PROBLEM STATEMENT |
Would you print exactly the lines that begin the listing and continue through the line holding "Given: Open the timeanddate.com result link"? No pictures, please.

* * * * *

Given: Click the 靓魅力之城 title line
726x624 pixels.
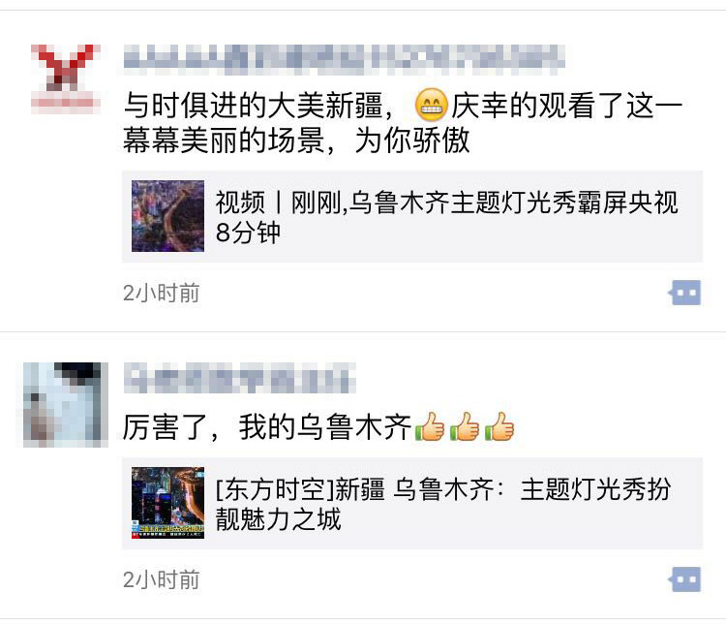Looking at the screenshot, I should [278, 519].
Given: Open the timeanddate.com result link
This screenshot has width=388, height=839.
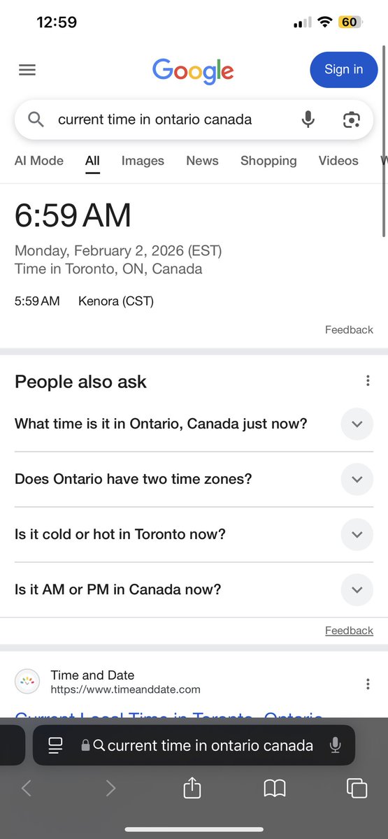Looking at the screenshot, I should (x=168, y=717).
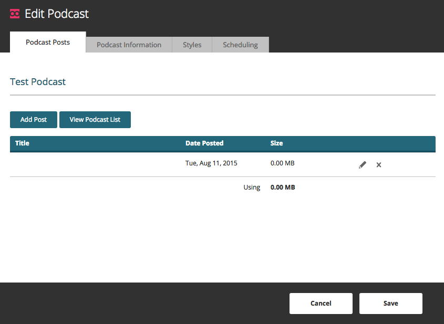This screenshot has width=444, height=324.
Task: Click the Using label in the summary row
Action: (x=252, y=187)
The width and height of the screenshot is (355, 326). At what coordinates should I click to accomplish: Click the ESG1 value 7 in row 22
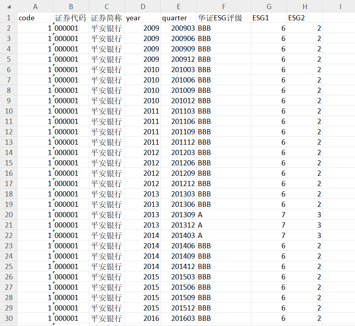point(269,235)
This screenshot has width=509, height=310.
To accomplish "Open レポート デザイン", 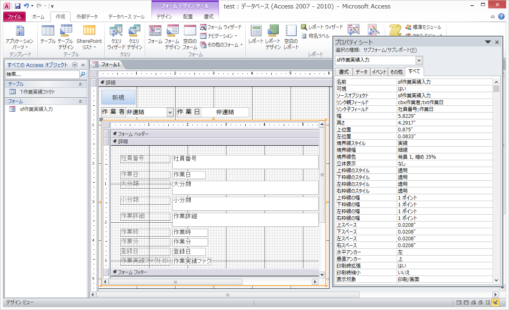I will (273, 35).
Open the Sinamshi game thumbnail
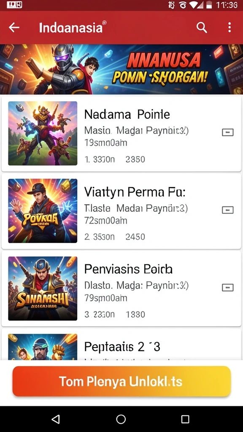This screenshot has width=243, height=432. [43, 289]

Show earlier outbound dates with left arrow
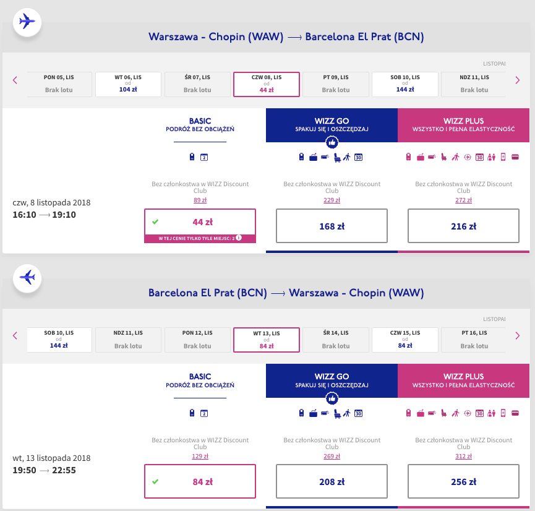pyautogui.click(x=15, y=80)
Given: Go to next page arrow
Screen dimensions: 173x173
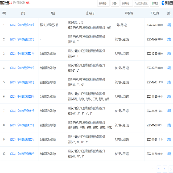Looking at the screenshot, I should [x=171, y=169].
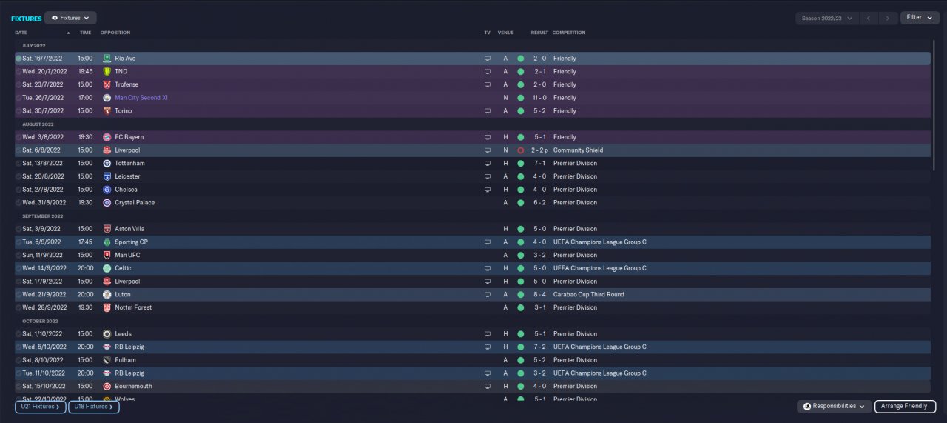Viewport: 947px width, 423px height.
Task: Open the Filter dropdown
Action: pos(920,18)
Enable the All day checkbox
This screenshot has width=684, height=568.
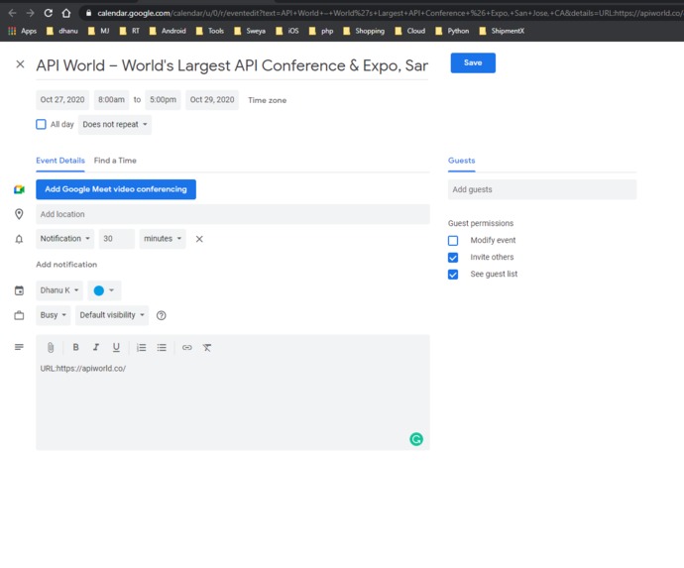[x=41, y=124]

* * * * *

RESPONSE FOR THIS EXERCISE |
Given: Click the 靓魅力之城 title line
726x624 pixels.
Looking at the screenshot, I should [278, 519].
Given: Open the timeanddate.com result link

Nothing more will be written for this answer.